AL: Can you describe why you make these phrase paintings with acrylic on canvas instead of screen printing or something of that nature?

DB: Screen printing is an obvious choice, but it’s all about the process for me. I like cutting up the letters and putting them on the canvas. I like preparing the surface with multiple coats of gesso and sanding the coats down. I enjoy that process.


AL: Sometimes you paint maps, can you talk about how those fit into your practice? Do you see them as illustrations of your other text-based paintings or are they simply just describing an area?

DB: They are about a specific area or a specific zip code. In Memphis, the boundaries are all class-based or race-based so when making the maps it highlights the separation. Some neighborhoods are poor, while others are wealthy. There is also this weird gentrification thing going on where these maps change. We all share and occupy the same space, so I like making maps associated with those things. Plus, I just like the way the maps look. It’s not too different from the text.

AL: On your website you describe yourself as a cultural producer. What does that mean to you?

DB: I started a blog when blogs were early. From that, I started writing for other publications around the county. I got to be an editor at a magazine. It opened up ways for me to curate exhibitions. I also got to teach. Memphis is a small town, relatively, so I've always been aggressive to create different type of opportunities, not only for me, but for other people. Viewing all those things together, you see culture. So, essentially, I became a cultural producer. The woman that came up with this term is named Sharon Louden. She describes herself as a cultural producer because of all the things she does in the arts. I like the way that sounded because I do some of those same things.



Dwayne Butcher is a cultural producer living in Memphis, TN. He recently made his return home after a three-year hiatus in Baltimore, MD. Initially, Butcher was none too excited about returning to Memphis. But let’s face it, for Dwayne, Memphis is Home. 

He has exhibited work in Paris, Helsinki, Milan, Amsterdam, Washington D.C., New York City, Los Angeles, Chonqing, China, and numerous others. He has been featured in articles focusing on his work and community art projects for the New York Times, The Washington Post, Hyperallergic, Art21, and Big, Red and Shiny. 

He curated 100 exhibitions at the P&H Center for the Arts in Memphis, TN as well as numerous exhibitions at the University of Memphis and Marshall Arts, and the Cheekwood Museum in Nashville, TN. He is the former editor of Number: Inc and contributes articles for a variety of local, regional, and national publications.

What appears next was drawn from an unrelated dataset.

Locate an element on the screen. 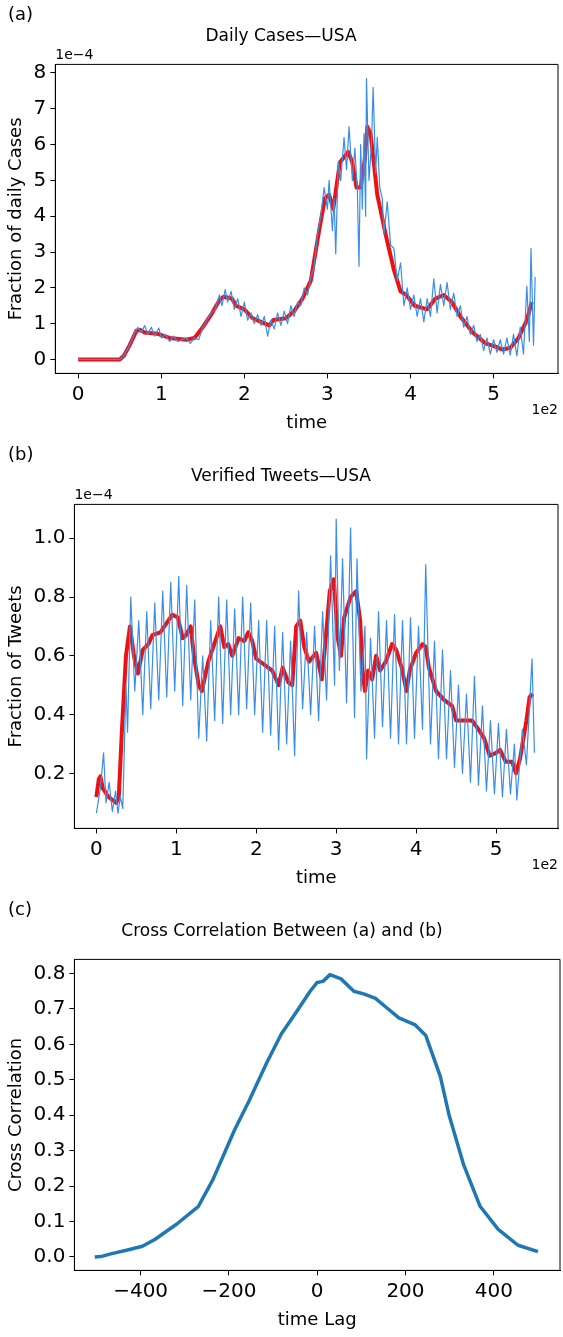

He is one of the world’s greatest Risk players and has won awards for his chicken wings. Dwayne spends a lot of time with his wife taking pictures of their worthless cat.

Ashley Layendecker is a painter and an independent curator working in Nashville, Tennessee. She received her BFA in Studio Art, 2D concentration in 2016 and her MS in Teacher Education in 2017 from the University of Tennessee. Ashley works as the Assistant to the Director at Fluorescent Gallery (Knoxville, TN) and for Locate Arts (Nashville, TN) where she is a contributor to The Focus.